- [THE TASK]:
Write out the data below word for word, leaving out the pictures.

- [MATERIAL]:
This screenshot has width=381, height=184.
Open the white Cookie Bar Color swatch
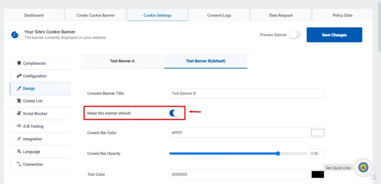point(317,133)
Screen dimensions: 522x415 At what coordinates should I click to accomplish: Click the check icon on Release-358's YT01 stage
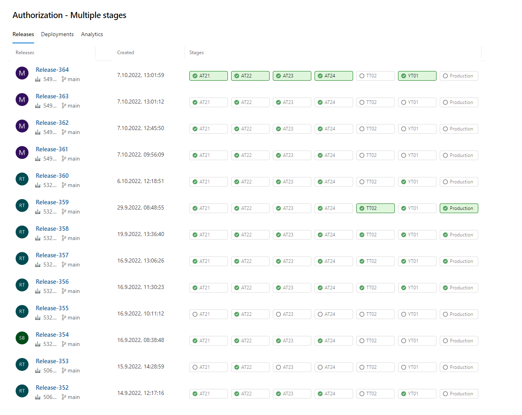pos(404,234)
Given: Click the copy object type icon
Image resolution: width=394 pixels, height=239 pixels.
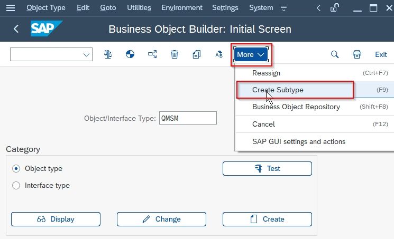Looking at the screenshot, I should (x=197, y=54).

- [THE SOLUTION]:
This screenshot has width=381, height=184.
Open the white Cookie Bar Color swatch
point(317,133)
Screen dimensions: 522x415 At what coordinates should I click to accomplish: Click the check icon on Release-358's YT01 stage
pos(404,234)
Given: Click the copy object type icon
Image resolution: width=394 pixels, height=239 pixels.
Looking at the screenshot, I should (x=197, y=54).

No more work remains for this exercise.